EXERCISE INSTRUCTIONS = Your answer must be the records below, repeated exactly, with every picture left out.

Stored records =
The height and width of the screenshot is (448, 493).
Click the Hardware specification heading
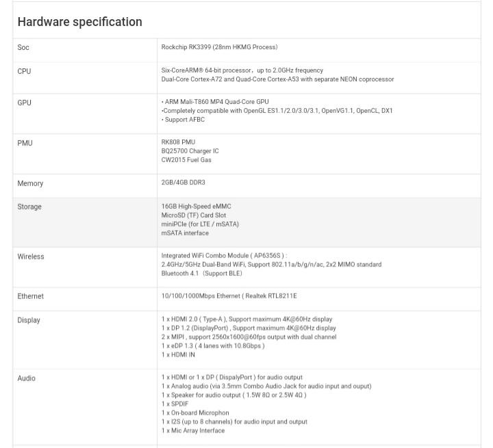80,22
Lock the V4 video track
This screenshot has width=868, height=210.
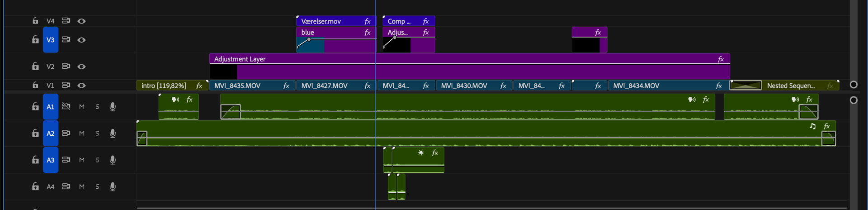point(35,21)
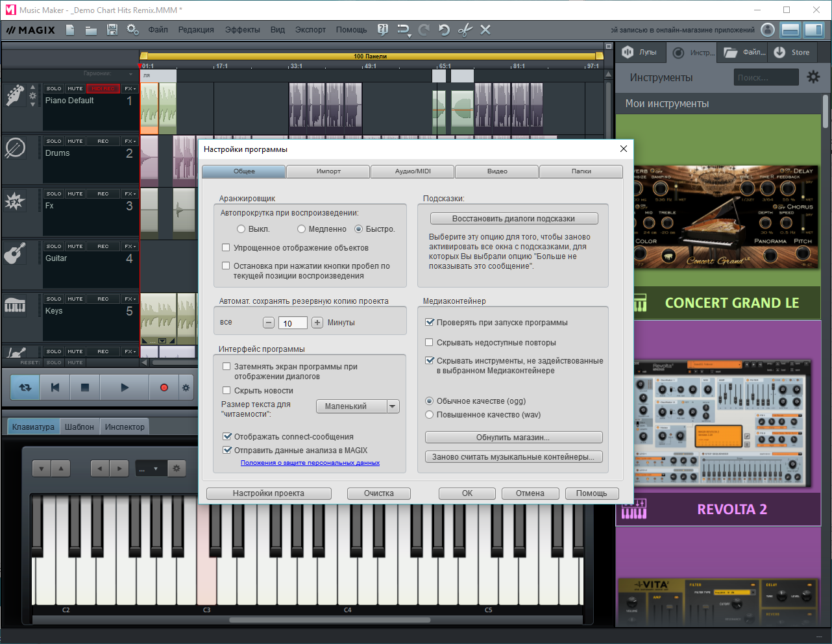Click the undo arrow in toolbar

(x=444, y=30)
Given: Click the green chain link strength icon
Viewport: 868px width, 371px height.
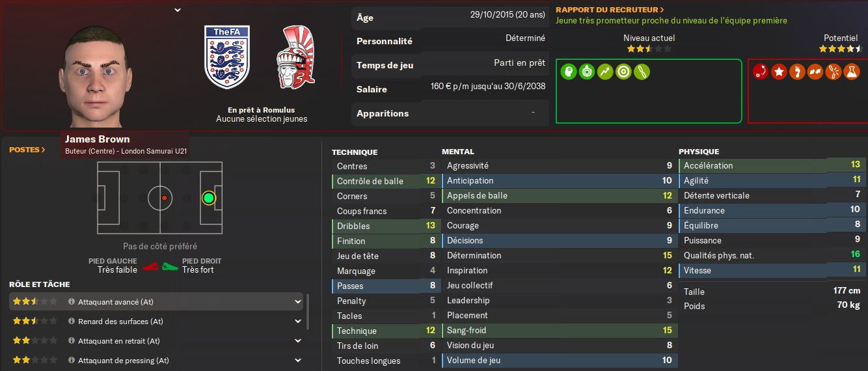Looking at the screenshot, I should coord(642,72).
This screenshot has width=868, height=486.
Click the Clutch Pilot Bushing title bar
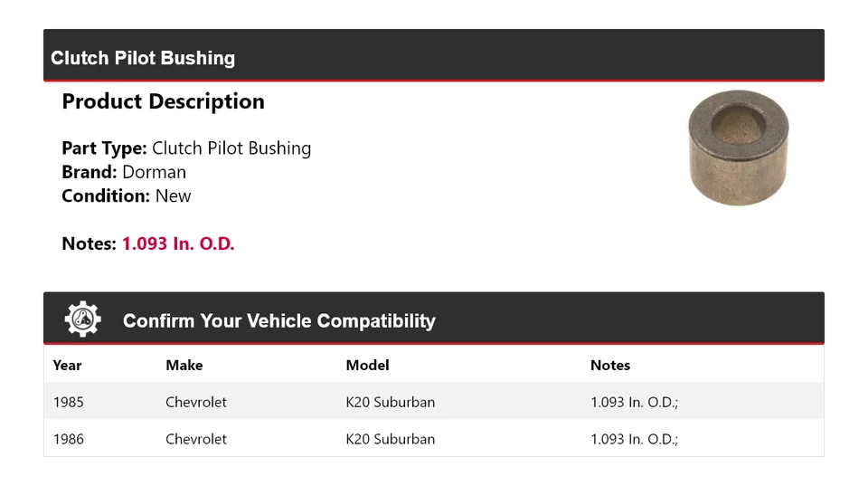point(143,58)
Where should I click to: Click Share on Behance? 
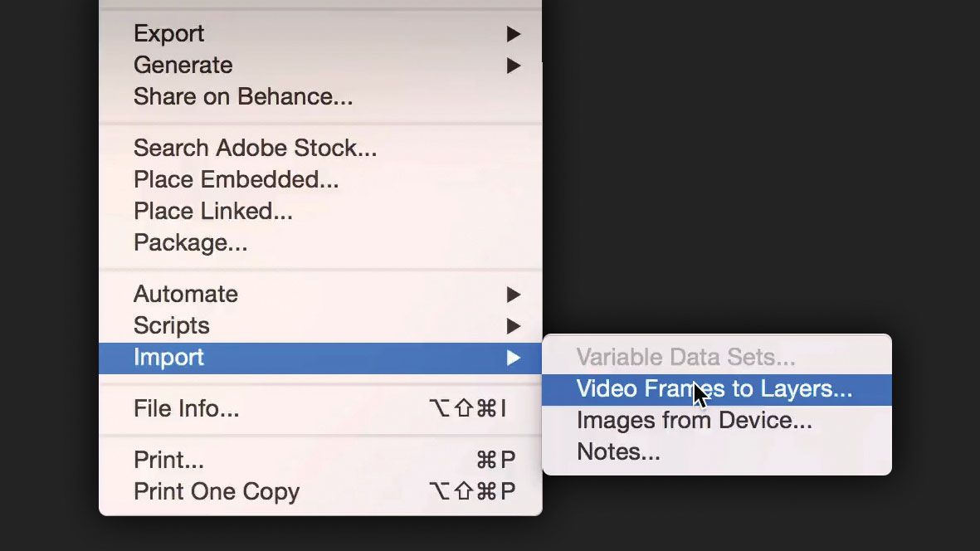point(241,96)
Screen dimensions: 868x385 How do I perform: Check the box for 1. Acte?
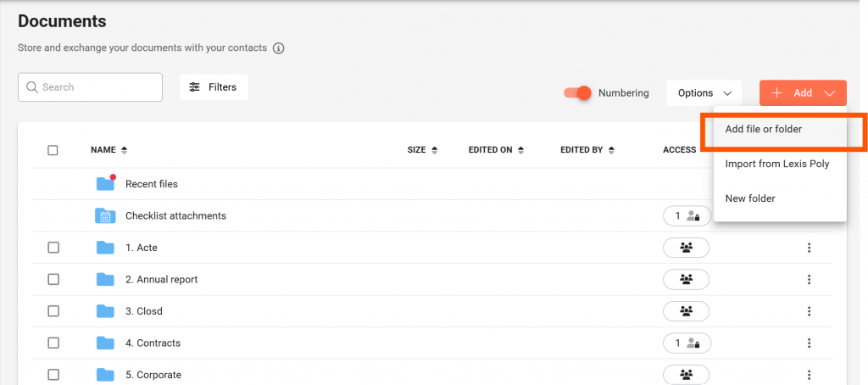tap(53, 248)
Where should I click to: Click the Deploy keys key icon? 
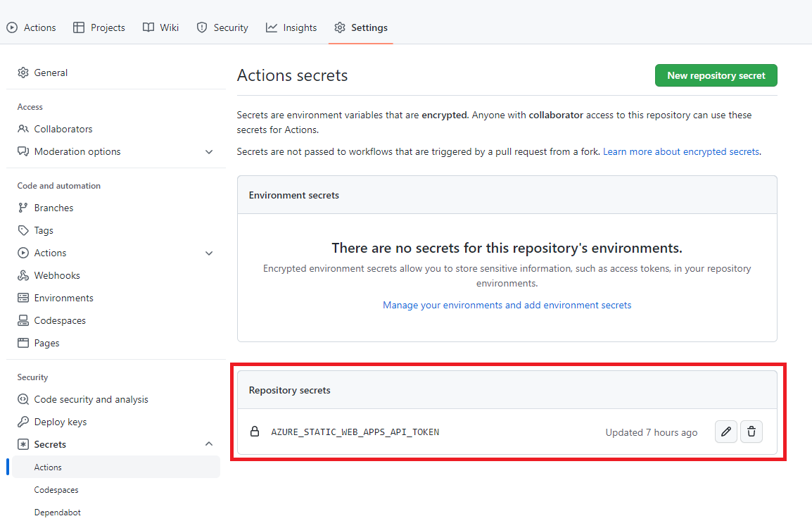(x=23, y=422)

RESPONSE BOX =
The height and width of the screenshot is (448, 493).
Click the Hardware specification heading
80,22
Lock the V4 video track
This screenshot has width=868, height=210.
point(35,21)
Click the undo arrow in toolbar

(x=444, y=30)
Given: Click the green chain link strength icon
Viewport: 868px width, 371px height.
Looking at the screenshot, I should coord(642,72).
This screenshot has width=868, height=486.
Click the Clutch Pilot Bushing title bar
point(143,58)
Where should I click to: Click Share on Behance? 
point(241,96)
Screen dimensions: 868x385 How do I perform: Check the box for 1. Acte?
tap(53, 248)
Where should I click to: Click the Deploy keys key icon? 
(x=23, y=422)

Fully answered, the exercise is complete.